EXERCISE INSTRUCTIONS:
Extract every line of the entries below that contains the word "next". Case counts, so a line matches only if its capitalization is the same.

SUPPLIED MATERIAL:
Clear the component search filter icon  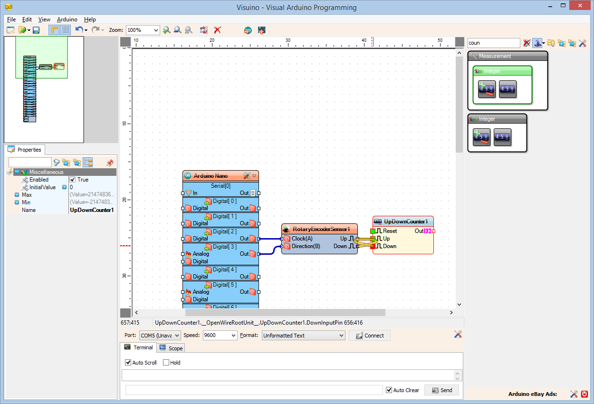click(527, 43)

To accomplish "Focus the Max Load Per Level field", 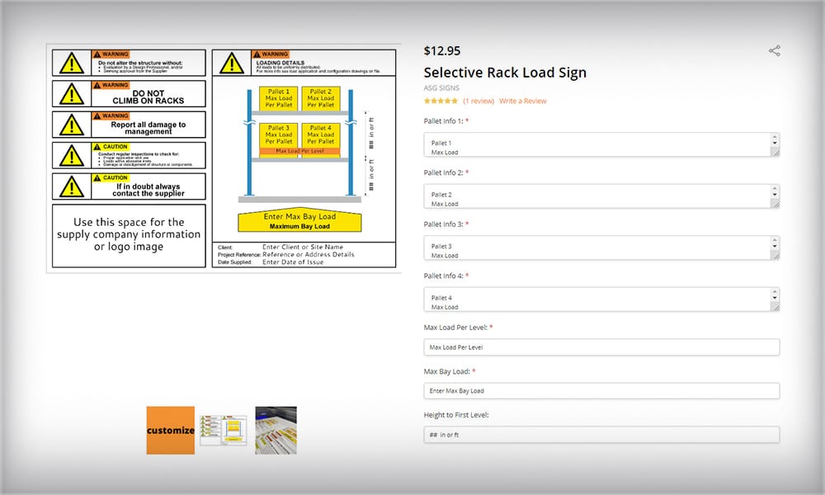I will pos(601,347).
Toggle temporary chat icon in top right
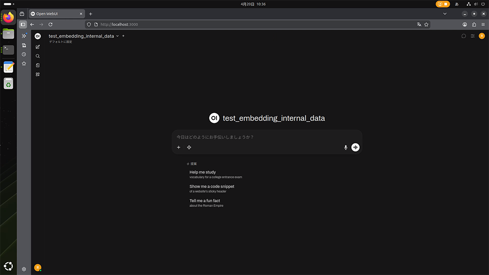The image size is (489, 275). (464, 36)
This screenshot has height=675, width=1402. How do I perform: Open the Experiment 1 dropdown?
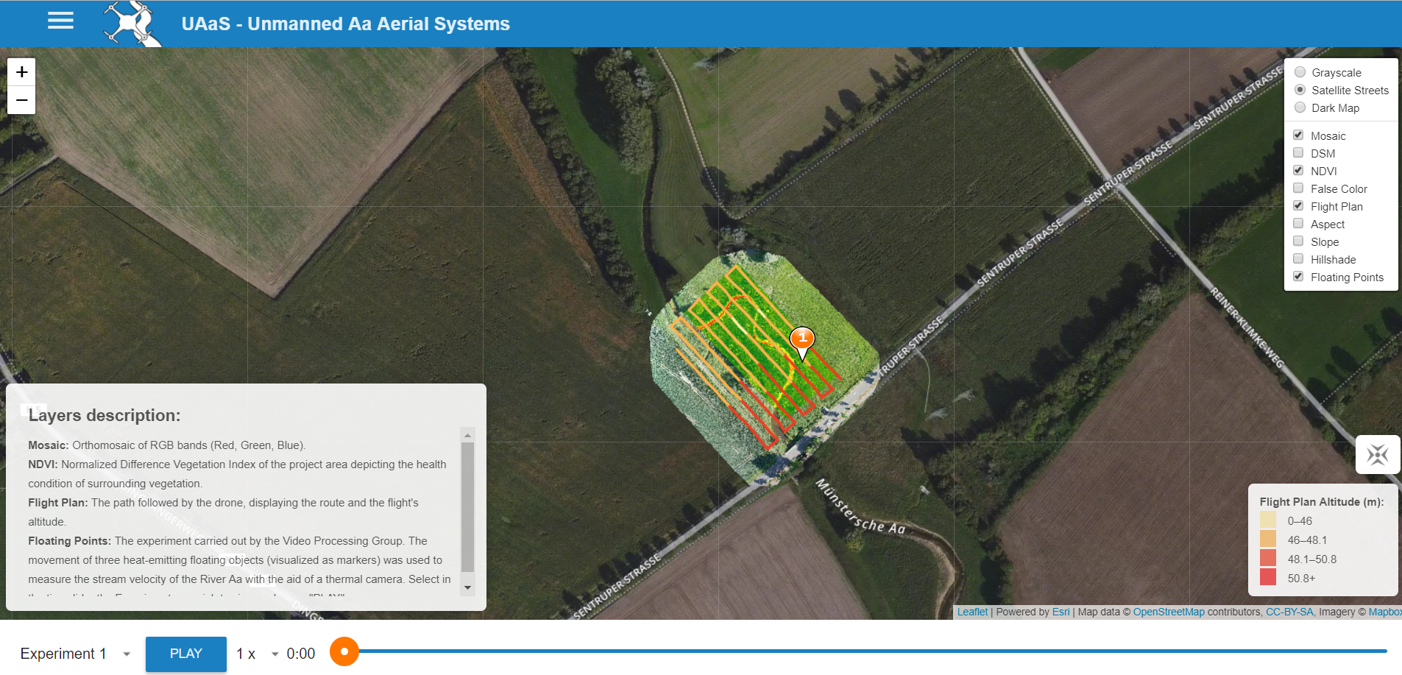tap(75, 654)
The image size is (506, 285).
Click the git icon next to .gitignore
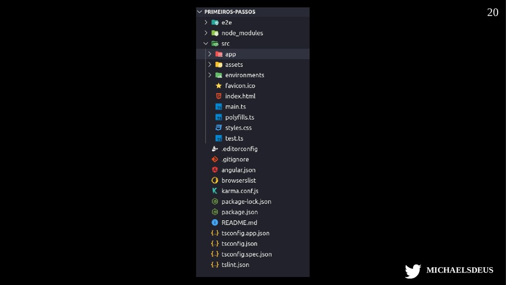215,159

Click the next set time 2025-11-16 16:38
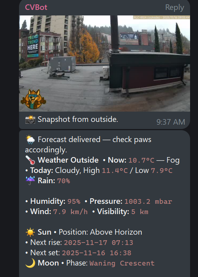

WRITTEN RESPONSE:
Click the git icon next to .gitignore
Click the next set time 2025-11-16 16:38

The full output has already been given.